Sí, Lucía odiaba los trenes y no sólo por la gran cantidad de horas que pasaba a bordo de ellos, sino porque todos sus malos recuerdos estaban asociados con este horripilante medio de transporte; comenzando, como no podía ser de otra manera, por el divorcio de sus padres.
A pesar de que ella sólo tenía cuatro años, todavía recordaba perfectamente, como si hubiera ocurrido ayer, el día en que acompañó a su madre a la estación de Atocha para despedir a su padre, un importante abogado que iba a Alicante por motivos de trabajo. “Sólo estaré fuera una semana, cariño. Y, cuando vuelva, te llevaré al zoo para que veas esos delfines que tanto te gustan”. Ni su madre ni ella pudieron imaginar que la semana se convertiría en un mes y, ese mes, en dos y que, cuando finalmente regresara a casa, sería para presentarles a la jovencísima y bellísima Margarita Ochoa Gutiérrez, la primogénita de su cliente alicantino. Desgraciadamente, su padre no había vuelto para llevarla al zoo, sino para pedir el divorcio.

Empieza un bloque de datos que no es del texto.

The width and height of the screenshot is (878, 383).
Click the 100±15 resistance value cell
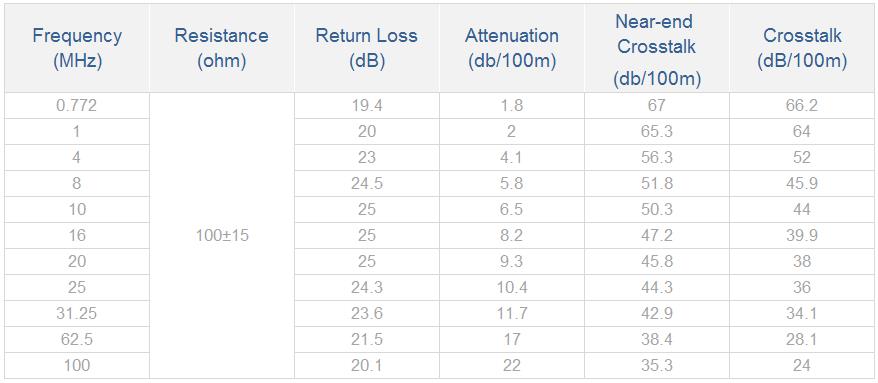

Así que, desde bien pequeña, Lucía identificó los trenes con las múltiples promesas incumplidas de su padre, con la enorme depresión de su madre y con esa sensación de desamparo y abandono que siempre la había acompañado desde entonces.
No mucho tiempo después, cuando ella acababa de cumplir siete años, otro tren se encargó de arrebatarle al que, hasta entonces, había sido su único amigo: Delfín. Supongo que no es un nombre demasiado habitual para un perro, pero a Lucía siempre le habían gustado estos mamíferos acuáticos; por eso, cuando su padre le regaló un bonito cachorro de cocker spaniel inglés, pensando que así podría paliar el dolor que la ausencia paterna provocaba en su hija, ella no dudó ni un momento en cuál era el nombre con el que quería bautizarlo.
Es evidente que un perrito, por muy fiel y amistoso que sea, nunca podrá suplir el amor y los cuidados de un padre, pero a Lucía le habría sido mucho más difícil sobrellevar su existencia sin la inestimable ayuda y compañía de Delfín. El lindo cocker no sólo se convirtió en su compañero de juegos, sino también en su gran confidente; aquél a quien contaba todos sus problemas y preocupaciones, sus miedos y temores, sus escasas alegrías y sus grandes penas. Sin embargo, no tuvo la precaución de explicarle a Delfín lo malos y perversos que pueden resultar los trenes.
Así fue cómo, uno de los múltiples viernes en que su madre y su dulce perrito la acompañaron a coger el ALARIS que la llevaría a pasar el fin de semana con su padre, que ya entonces se había mudado a Valencia con su recién estrenada mujercita, Delfín, aprovechando los abrazos y últimos besos de despedida de Lucía y su madre, se alejó de ellas persiguiendo una llamativa mariposa. Y así, corriendo tras el alado y colorido insecto, saltó a la vía del tren, en el preciso momento en que éste hacía su triunfal entrada en la estación, arrollándolo sin compasión, mientras Lucía sólo tenía tiempo de cerrar los ojos para no contemplar el macabro espectáculo.
Tardó mucho tiempo en olvidar tan nefasto accidente e hizo el firme propósito de no volver a acercarse a una estación de ferrocarril; pero los adultos no suelen respetar los deseos de los niños y, dos semanas después de la muerte de Delfín, su madre la arrastraba de nuevo hacia Atocha y la obligaba a montar en aquel ALARIS asesino. Eso sí, aconsejada por el psicólogo al que la llevó para que superara su trauma y que era partidario de enfrentar a las personas con sus miedos más arraigados. Lucía, como no podía ser de otra manera, lloró, pataleó y gritó todos los viernes y todos los domingos en los que la obligaban a viajar en aquella máquina infernal; pero, tres meses después, acabó resignándose a su suerte y se alegró al comprobar que el viajar en tren sin armar ningún espectáculo supuso la ventaja de dejar de acudir a la consulta de aquel estúpido psicólogo, empeñado en demostrarle que Delfín no había sido su mejor amigo, sino un mero animal de compañía.